══ DATASET RECORDS ══

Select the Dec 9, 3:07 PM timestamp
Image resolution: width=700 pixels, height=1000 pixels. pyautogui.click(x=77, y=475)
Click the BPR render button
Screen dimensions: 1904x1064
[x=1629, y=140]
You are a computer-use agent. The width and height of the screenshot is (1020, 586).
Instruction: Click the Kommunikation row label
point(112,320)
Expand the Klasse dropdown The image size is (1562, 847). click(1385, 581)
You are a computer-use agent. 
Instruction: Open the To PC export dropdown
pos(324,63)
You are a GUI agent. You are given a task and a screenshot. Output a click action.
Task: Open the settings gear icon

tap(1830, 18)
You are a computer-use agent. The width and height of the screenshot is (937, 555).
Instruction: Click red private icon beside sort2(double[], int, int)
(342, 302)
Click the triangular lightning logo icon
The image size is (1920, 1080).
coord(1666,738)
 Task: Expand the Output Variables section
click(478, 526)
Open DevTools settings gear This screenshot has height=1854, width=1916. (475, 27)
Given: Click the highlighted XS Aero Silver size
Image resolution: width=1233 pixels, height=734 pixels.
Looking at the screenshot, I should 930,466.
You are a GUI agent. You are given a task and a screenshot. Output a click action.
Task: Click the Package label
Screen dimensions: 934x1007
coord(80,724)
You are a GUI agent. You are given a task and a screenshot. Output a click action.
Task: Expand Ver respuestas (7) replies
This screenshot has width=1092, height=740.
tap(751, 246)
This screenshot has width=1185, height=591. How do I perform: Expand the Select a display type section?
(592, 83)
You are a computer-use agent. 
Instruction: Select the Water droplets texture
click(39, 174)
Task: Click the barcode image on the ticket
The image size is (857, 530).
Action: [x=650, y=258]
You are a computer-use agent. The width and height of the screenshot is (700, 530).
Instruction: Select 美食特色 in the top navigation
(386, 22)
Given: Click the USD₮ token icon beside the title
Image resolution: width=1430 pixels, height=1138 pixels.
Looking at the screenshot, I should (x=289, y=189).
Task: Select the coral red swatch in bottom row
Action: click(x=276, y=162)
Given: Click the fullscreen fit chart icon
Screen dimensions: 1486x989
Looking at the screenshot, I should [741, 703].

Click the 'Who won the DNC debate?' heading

═══

PROBLEM:
Filter these records, keeping every line where the word "computer" occurs.

RESULT FOR THIS EXERCISE:
You are a computer-use agent. The width and height of the screenshot is (1020, 586).
You are a computer-use agent. 
You are a computer-use agent. The width and height of the screenshot is (937, 555).
You are a computer-use agent. 
You are a computer-use agent. The width and height of the screenshot is (700, 530).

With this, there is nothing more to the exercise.